* [WHAT IS EXPECTED]
Look below and pull out each line with the word "agent".

[EXCERPTED DATA — start]

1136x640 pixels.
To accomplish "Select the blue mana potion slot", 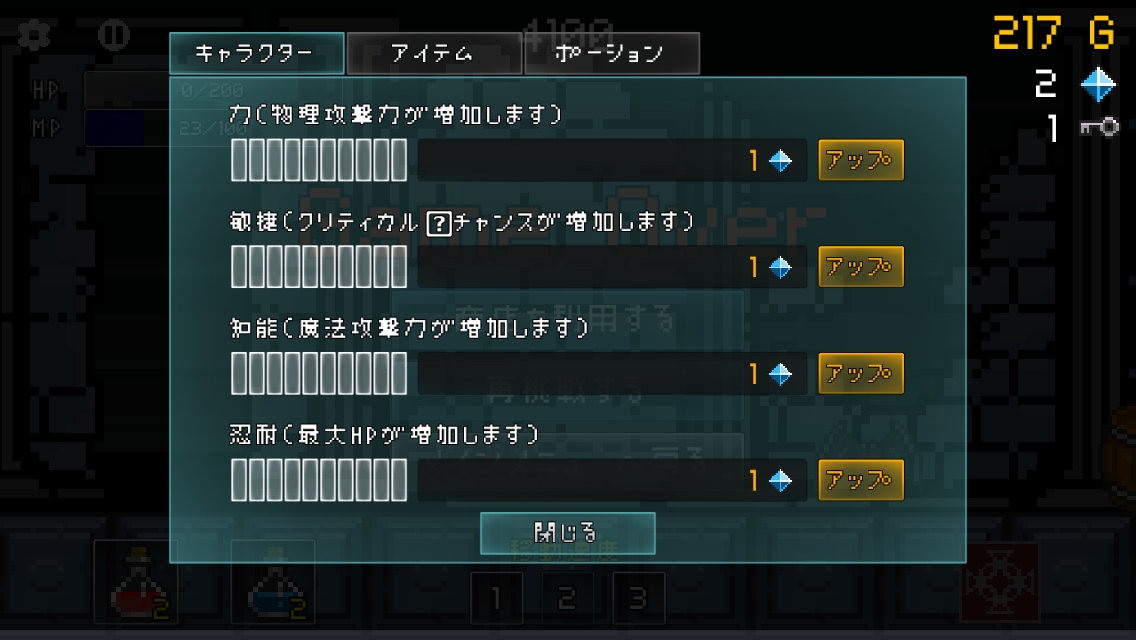I will pos(273,582).
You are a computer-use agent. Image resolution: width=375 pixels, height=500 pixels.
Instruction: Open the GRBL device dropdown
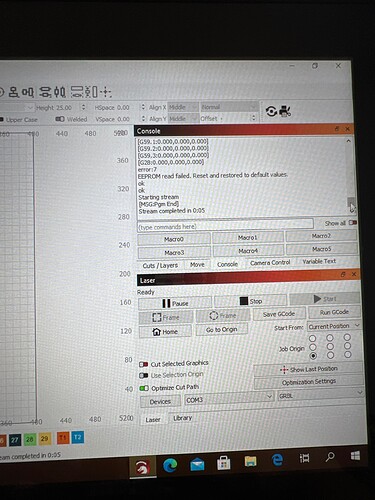[x=320, y=396]
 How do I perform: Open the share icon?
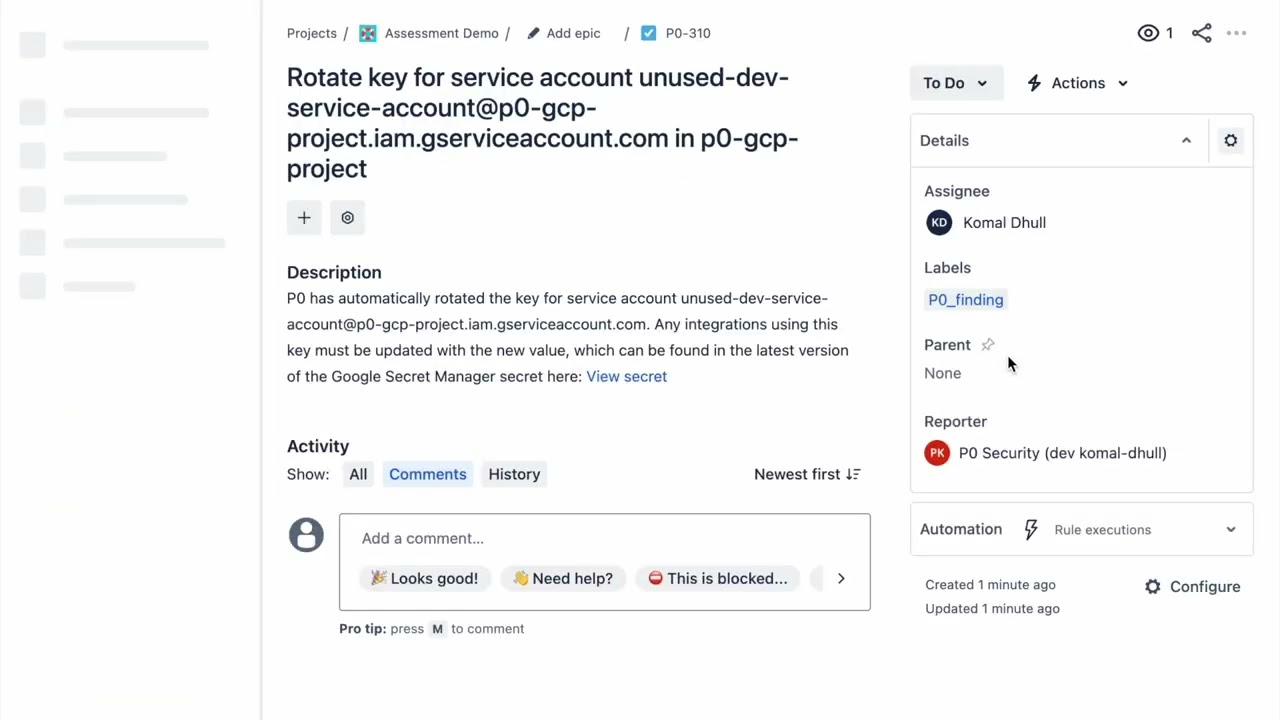[x=1202, y=33]
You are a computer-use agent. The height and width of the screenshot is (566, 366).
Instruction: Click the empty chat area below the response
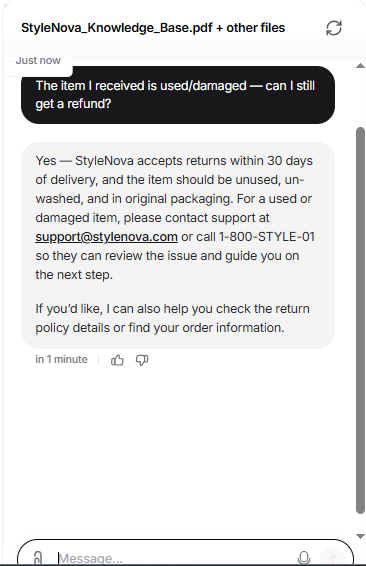click(178, 451)
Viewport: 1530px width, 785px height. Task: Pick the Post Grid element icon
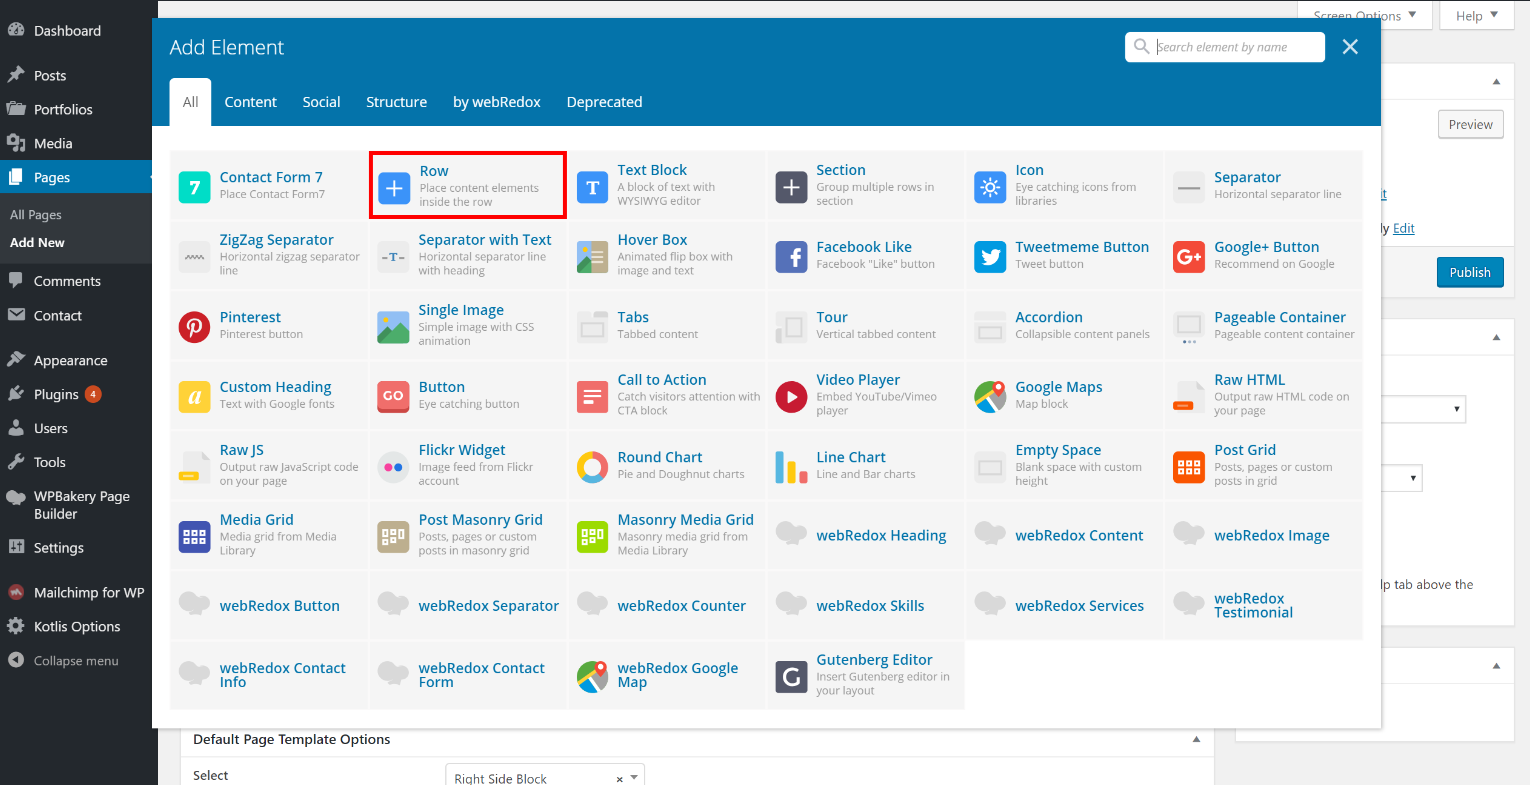pos(1189,467)
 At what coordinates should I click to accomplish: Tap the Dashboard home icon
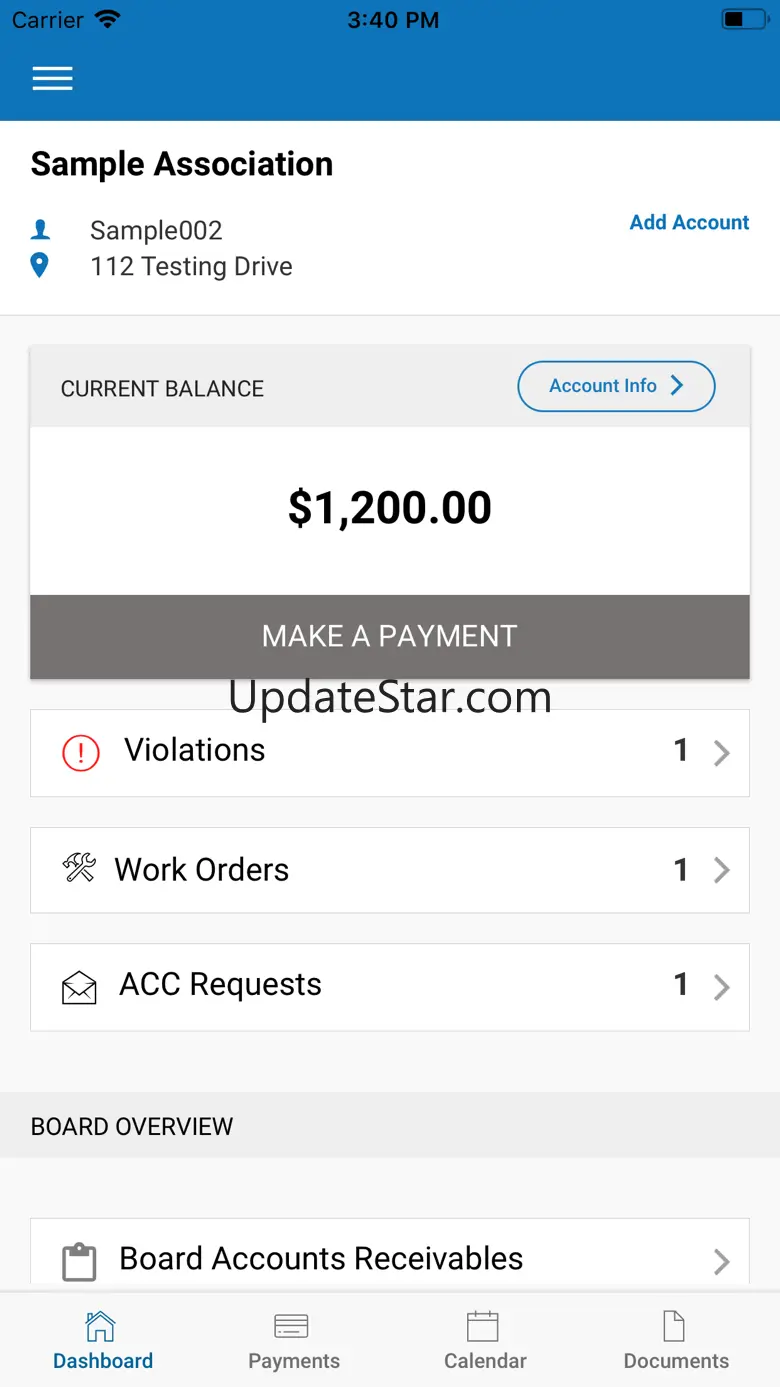tap(101, 1327)
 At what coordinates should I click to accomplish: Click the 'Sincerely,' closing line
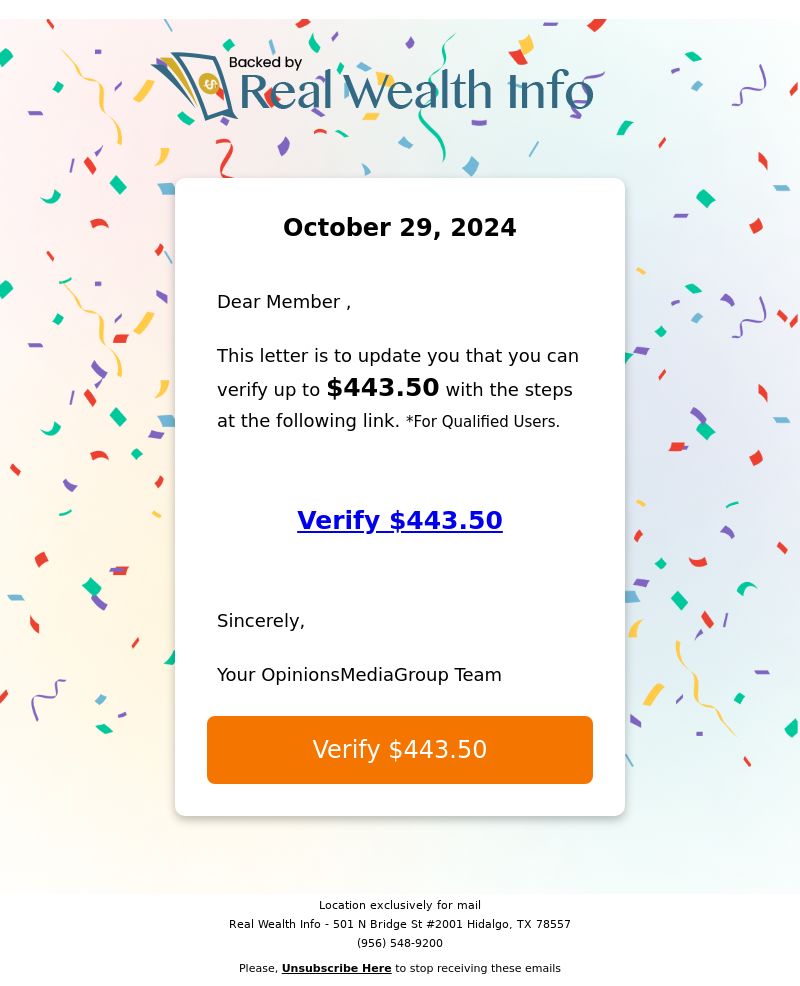pyautogui.click(x=261, y=621)
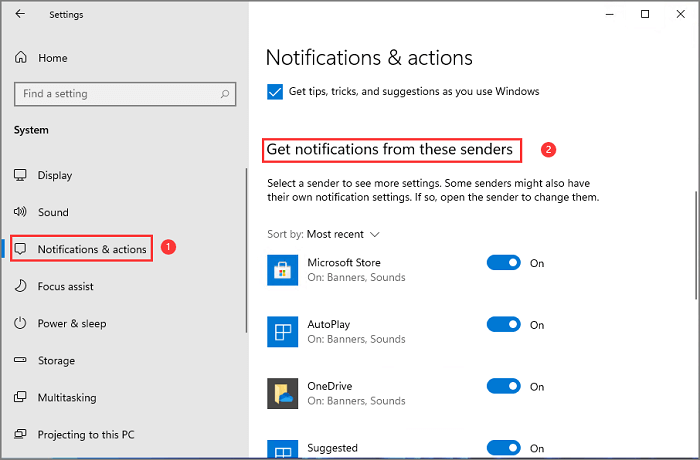Click the Sound speaker icon
This screenshot has width=700, height=460.
pyautogui.click(x=20, y=212)
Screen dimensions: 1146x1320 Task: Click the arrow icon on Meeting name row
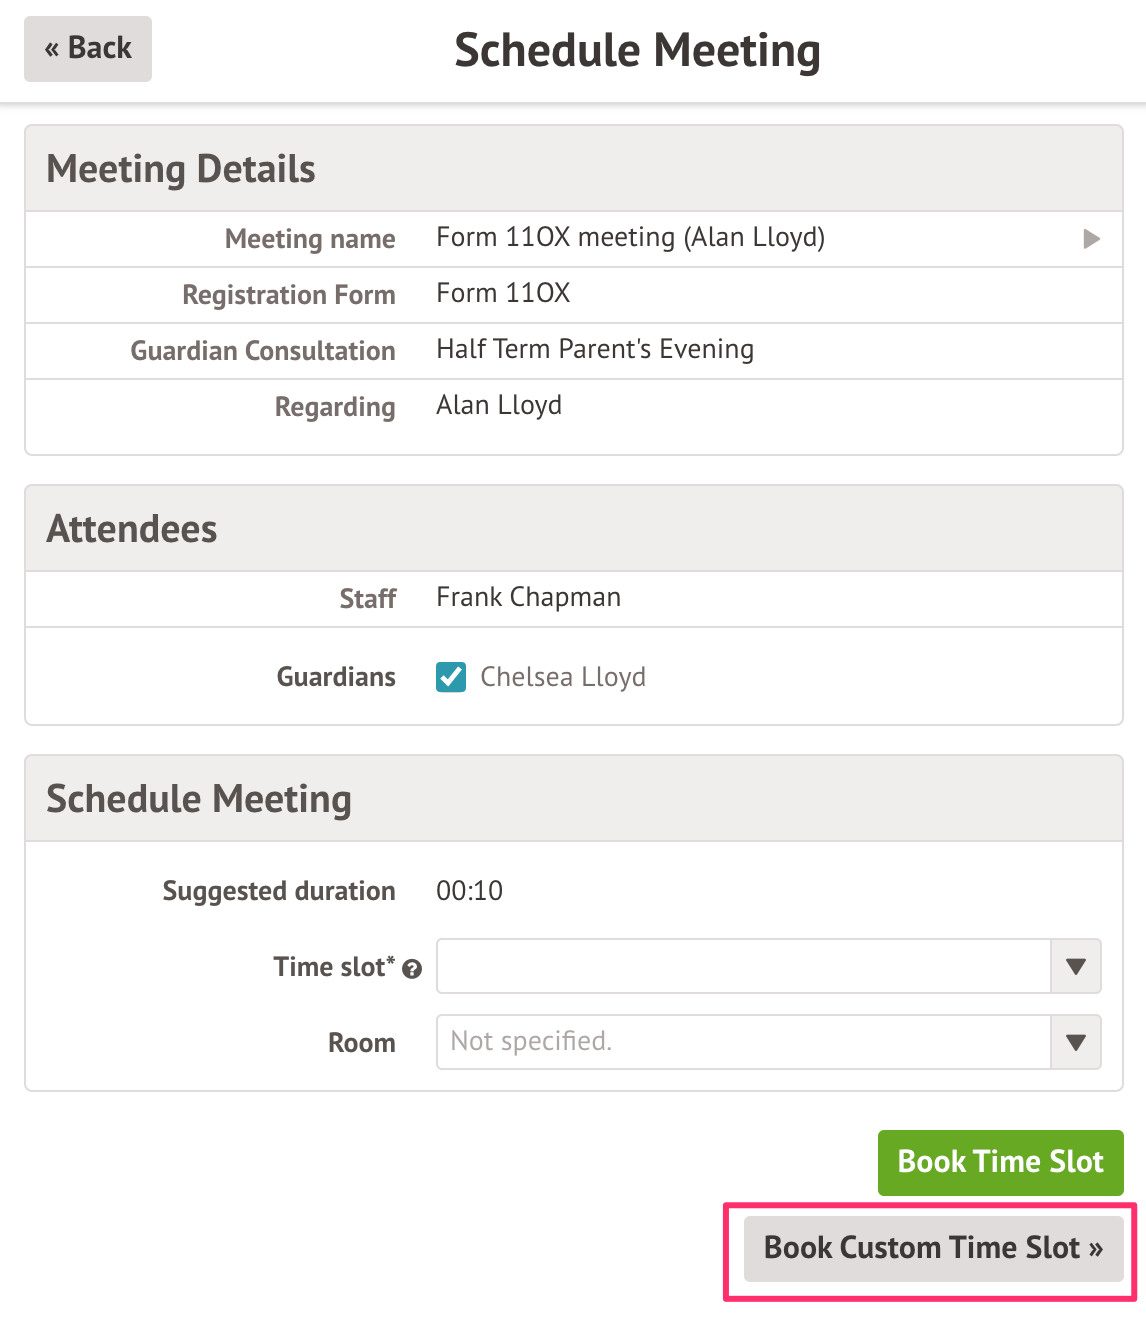click(x=1091, y=239)
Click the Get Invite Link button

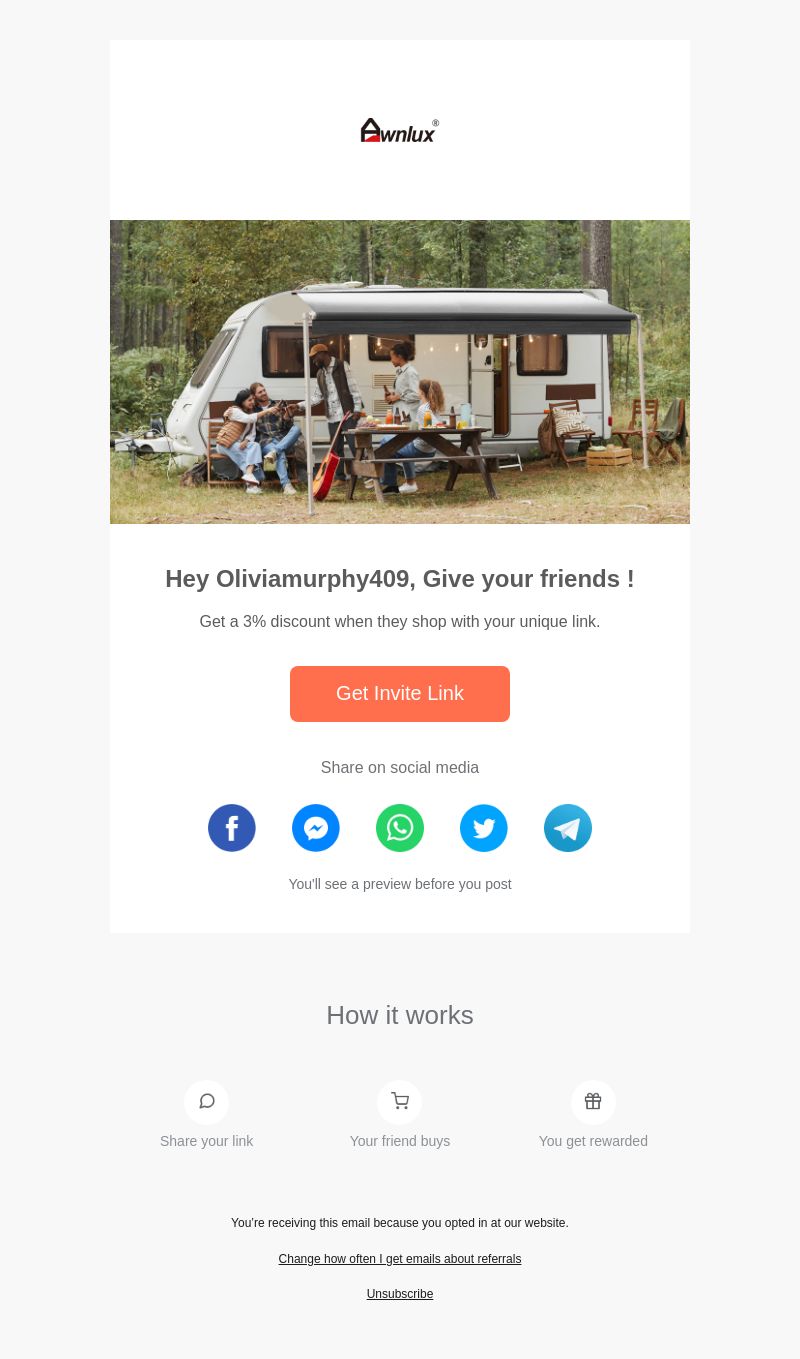(400, 694)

[EXCERPTED DATA — finish]

* [ANSWER SPACE]
You are a computer-use agent. Image resolution: width=375 pixels, height=500 pixels.
You are a computer-use agent. The height and width of the screenshot is (566, 366).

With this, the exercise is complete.